Behind all the spectacular publicity that has swept hundreds of millions of British shillings into safe and profitable employment is a Lesson of Preparedness that America may well heed. It means a form of National Service that is just as vital to the general welfare as physical training for actual conflict. A nation trained to save is a nation equipped to meet the shock of economic crisis which is more potent than the attack of armed forces.

What does it all mean? Simply this: no man can touch the English thrift campaign without seeing in it another evidence of a great nation's grim determination to win, whatever the sacrifice.

The British people at home have come to realise that by personal economy and denial they can serve their country and their cause just as effectively as those who fight amid the blare of battle abroad. They are animated by a New Patriotism that is both practical and self-effacing. It is giving the Englishman generally a higher sense of public devotion: it is making him a better and more productive human unit: it is equipping the nation to meet the drastic economic ordeal of to-morrow.
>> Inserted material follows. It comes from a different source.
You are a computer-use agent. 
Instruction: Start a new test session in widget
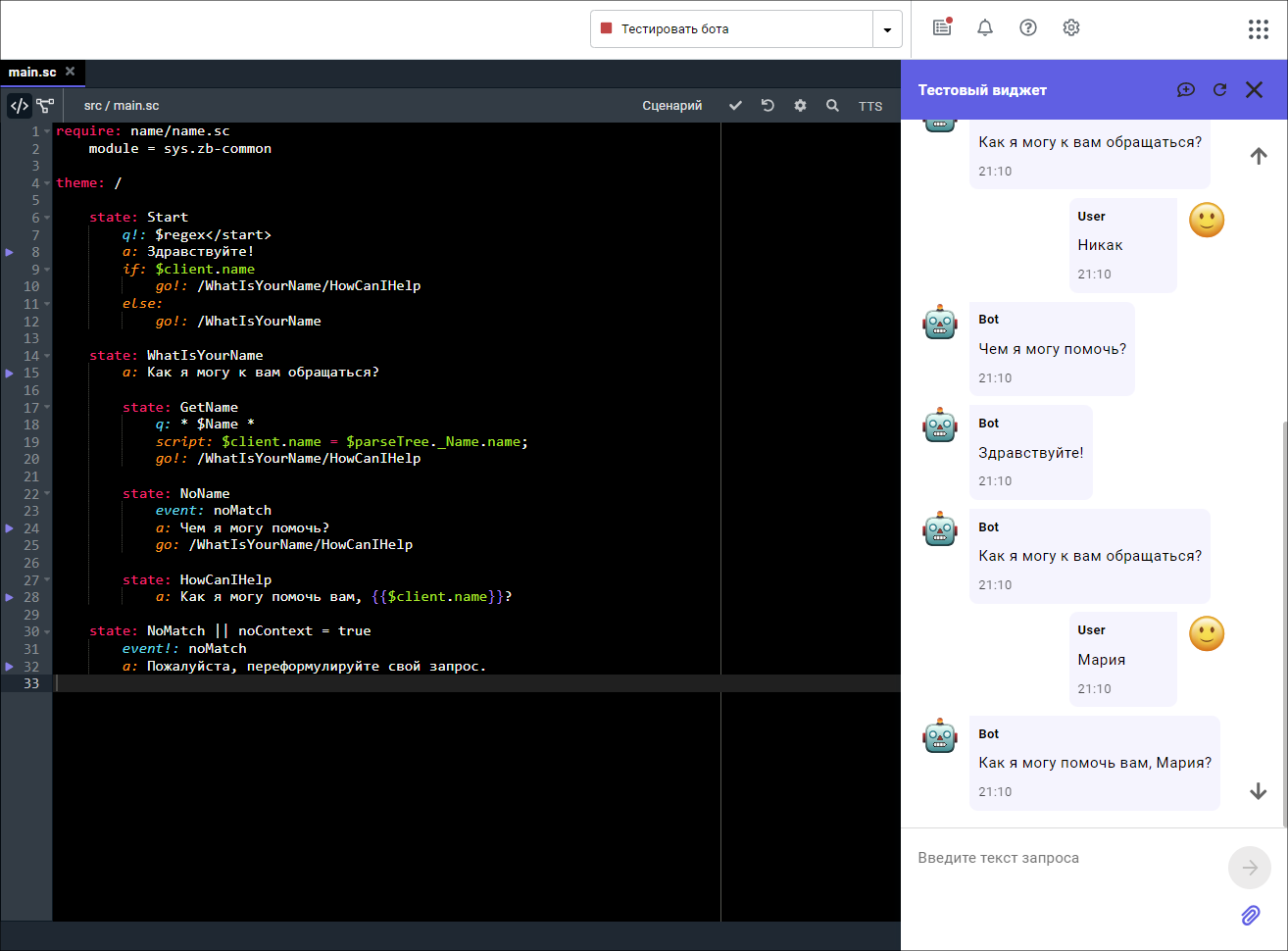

If this lesson of conservation is heeded after the war and becomes a feature of the permanent British life, then the Great Conflict will almost have been worth its dreadful cost in blood and treasure. He who saves now will not have saved in vain.


VI—The Price of Glory

When John Jones of the U.S.A. puts his thousand dollars into an English, French, Russian or German bond he becomes part and parcel of the mightiest financial structure ever dedicated to a single purpose. He cannot tell how his funds will be used. They may buy a few hundred shells, clothe a thousand soldiers, feed a battalion or build a trench. All he knows is that his mite joins the continuous and colossal stream of expense that makes up the Red Wage of War.

Now if John Jones employs his money in the stock or bond of a railroad, corporation, or public utility enterprise he can find out almost precisely what it does, for it lays down a track, provides new equipment or builds a power house. The investment, in short, represents something that produces more wealth.